OVH datacenter.

Introduction

Parallel data replication between PostgreSQL instances presents unique challenges at scale, particularly when attempting to maximize throughput on high-performance cloud infrastructure. FastTransfer is a commercial data migration tool designed to leverage advanced parallelization strategies for efficient data movement. This post provides a performance analysis of FastTransfer transferring 77GB of data between two PostgreSQL 18 instances on OVH c3-256 servers, examining CPU, disk I/O, and network bottlenecks across parallelism degrees from 1 to 128.

Test Configuration

The test dataset consists of the TPC-H SF100 lineitem table (~600M rows, ~77GB), configured as an UNLOGGED table without indexes, constraints, or triggers. Both instances were tuned for bulk loading operations, with all durability features disabled, large memory allocations, and PostgreSQL 18’s io_uring support enabled (configuration details in Appendix A). Despite this comprehensive optimization, it appears that lock contention emerges at high parallelism degrees, limiting scalability.

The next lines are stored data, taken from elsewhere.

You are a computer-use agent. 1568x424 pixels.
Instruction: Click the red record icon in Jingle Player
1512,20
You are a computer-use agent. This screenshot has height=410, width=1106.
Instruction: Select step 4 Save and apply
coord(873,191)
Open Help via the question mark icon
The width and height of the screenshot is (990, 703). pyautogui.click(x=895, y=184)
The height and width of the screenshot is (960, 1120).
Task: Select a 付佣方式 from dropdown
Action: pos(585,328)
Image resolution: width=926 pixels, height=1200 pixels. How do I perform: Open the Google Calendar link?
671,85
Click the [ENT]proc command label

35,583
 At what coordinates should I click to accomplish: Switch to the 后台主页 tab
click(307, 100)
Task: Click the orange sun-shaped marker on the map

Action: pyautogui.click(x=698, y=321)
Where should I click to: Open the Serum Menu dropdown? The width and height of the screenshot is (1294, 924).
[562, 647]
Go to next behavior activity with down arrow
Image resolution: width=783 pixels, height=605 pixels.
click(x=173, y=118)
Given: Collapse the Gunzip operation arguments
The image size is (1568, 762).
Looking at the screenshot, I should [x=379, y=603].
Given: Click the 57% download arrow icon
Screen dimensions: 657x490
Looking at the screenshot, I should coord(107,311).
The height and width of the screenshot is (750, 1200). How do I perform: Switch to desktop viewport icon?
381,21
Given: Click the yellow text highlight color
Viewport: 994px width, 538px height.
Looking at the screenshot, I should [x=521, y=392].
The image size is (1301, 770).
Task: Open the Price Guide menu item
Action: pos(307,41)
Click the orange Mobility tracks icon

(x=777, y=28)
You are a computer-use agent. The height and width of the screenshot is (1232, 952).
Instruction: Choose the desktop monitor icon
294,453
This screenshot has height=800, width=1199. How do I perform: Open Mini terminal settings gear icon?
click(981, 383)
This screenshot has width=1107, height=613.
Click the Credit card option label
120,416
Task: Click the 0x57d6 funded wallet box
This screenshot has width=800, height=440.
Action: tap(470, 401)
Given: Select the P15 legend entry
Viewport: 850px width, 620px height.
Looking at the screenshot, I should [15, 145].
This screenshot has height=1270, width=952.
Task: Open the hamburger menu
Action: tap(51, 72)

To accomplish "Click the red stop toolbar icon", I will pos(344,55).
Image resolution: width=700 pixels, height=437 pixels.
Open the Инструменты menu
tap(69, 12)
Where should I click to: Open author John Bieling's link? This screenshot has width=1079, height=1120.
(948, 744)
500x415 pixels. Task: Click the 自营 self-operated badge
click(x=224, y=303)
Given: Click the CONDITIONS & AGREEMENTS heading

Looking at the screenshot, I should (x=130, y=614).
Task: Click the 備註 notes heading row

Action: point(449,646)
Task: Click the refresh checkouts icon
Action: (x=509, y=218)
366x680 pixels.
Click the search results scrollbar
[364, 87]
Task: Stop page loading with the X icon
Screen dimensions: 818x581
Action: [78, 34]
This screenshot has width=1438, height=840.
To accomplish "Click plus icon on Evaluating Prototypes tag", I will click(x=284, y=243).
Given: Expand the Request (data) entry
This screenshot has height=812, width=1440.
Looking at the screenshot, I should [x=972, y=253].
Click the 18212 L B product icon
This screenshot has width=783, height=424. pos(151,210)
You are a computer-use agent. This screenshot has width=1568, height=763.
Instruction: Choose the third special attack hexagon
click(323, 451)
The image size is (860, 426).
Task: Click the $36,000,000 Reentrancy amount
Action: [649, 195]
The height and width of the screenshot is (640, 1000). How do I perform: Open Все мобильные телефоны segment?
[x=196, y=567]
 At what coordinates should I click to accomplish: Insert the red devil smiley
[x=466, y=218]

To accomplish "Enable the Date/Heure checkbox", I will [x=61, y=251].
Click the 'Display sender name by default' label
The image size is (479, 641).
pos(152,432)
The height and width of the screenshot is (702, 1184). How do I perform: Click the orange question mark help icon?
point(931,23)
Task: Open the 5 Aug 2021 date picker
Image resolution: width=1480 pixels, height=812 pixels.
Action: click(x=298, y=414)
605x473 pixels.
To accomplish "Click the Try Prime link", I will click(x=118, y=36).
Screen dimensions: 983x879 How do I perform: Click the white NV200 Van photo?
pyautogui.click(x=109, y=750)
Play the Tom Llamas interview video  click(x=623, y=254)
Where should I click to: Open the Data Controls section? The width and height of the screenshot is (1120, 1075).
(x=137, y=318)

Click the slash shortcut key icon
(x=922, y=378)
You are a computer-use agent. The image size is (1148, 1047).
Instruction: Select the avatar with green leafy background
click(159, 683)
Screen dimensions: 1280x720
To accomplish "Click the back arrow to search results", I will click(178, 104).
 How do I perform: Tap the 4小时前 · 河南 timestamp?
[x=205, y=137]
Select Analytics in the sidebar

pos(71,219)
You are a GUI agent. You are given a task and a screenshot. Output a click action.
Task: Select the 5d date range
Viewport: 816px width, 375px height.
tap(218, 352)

Testing was performed at eight parallelism degrees, executed sequentially in a progressive loading pattern: 1, 2, 4, 8, 16, 32, 64, and 128, with each step doubling to systematically increase load. Each configuration was run only once rather than following standard statistical practice of multiple runs with mean, standard deviation, and confidence intervals. This single-run approach was adopted after preliminary tests showed minimal variation between successive runs, indicating stable and reproducible results under these controlled conditions.

OVH Infrastructure Setup

The test environment consists of two identical OVH cloud instances designed for heavy workloads:

Architecture diagram.

Figure 1: OVH Infrastructure Architecture - The test setup consists of two identical c3-256 instances (128 vCores, 256GB RAM, 400GB NVMe) running PostgreSQL 18 on Ubuntu 24.04. The source instance contains the TPC-H SF100 lineitem table. FastTransfer orchestrates parallel data replication across a 20 Gbit/s vrack private network connection to the target instance. Both instances are located in the Paris datacenter (eu-west-par-c) for minimal network latency.

Hardware Configuration:

  • Instance Type: OVH c3-256
  • Memory: 256GB RAM
  • CPU: 128 vCores @ 2.3 GHz
  • Storage:
    • Target: 400GB local NVMe SSD
    • Source: OVH Block Storage (high-speed-gen2 with ~2TB, Bandwidth : 1 GB/s, Performance : 20,000 IOPS)
  • Network: 20 Gbit/s vrack (2.5 GB/s)

The source instance PostgreSQL data directory resides on attached OVH Block Storage rather than local NVMe. This asymmetric storage configuration does not affect the analysis conclusions, as the source PostgreSQL instance exhibits backpressure behavior rather than storage-limited performance.

Software Stack:

  • OS: Ubuntu 24.04.3 LTS with Linux kernel 6.8
  • PostgreSQL: Version 18.0, with io_uring, huge pages (vm.nr_hugepages=45000)
  • FastTransfer: Version 0.13.12

Infrastructure Performance Baseline:

  • Network: 20.5 Gbit/s (2.56 GB/s) verified with iperf3
  • Target Disk Sequential Write: 3,741 MB/s (FIO benchmark with 128K blocks)
  • Target Disk Random Write: 88.2 MB/s, 22,600 IOPS (FIO, 4K blocks)

Overall Performance

FastTransfer achieves strong absolute performance, transferring 77GB in just 67 seconds at degree 128, equivalent to 1.15 GB/s sustained throughput. The parallel replication process scales continuously across all tested degrees, with total elapsed time decreasing from 878 seconds (degree 1) to 67 seconds (degree 128). The system delivers consistent real-world performance improvements even at large parallelism levels, though lock contention on the target PostgreSQL instance appears to increasingly limit scaling efficiency beyond degree 32.

Elapsed time by degree.

Figure 2: Total Elapsed Time by Degree of Parallelism - Wall-clock time improves continuously across all tested degrees, from 878 seconds (degree 1) to 67 seconds (degree 128). Performance gains remain positive throughout, though the rate of improvement diminishes beyond degree 32 due to increasing lock contention.

1. CPU Usage Analysis

1.1 Mean and Peak CPU Usage

Plot 01: mean CPU.

Figure 3: Mean CPU Usage by Component - Target PostgreSQL (red) dominates resource consumption at high parallelism, while source PostgreSQL (blue) reaches around 12 cores.

Plot 02: peak CPU.

Figure 4: Peak CPU Usage by Component - Target PostgreSQL exhibits high peak values (~6,969% at degree 128). The large spikes combined with relatively lower mean values indicate high variance, characteristic of processes alternating between lock contention and productive work.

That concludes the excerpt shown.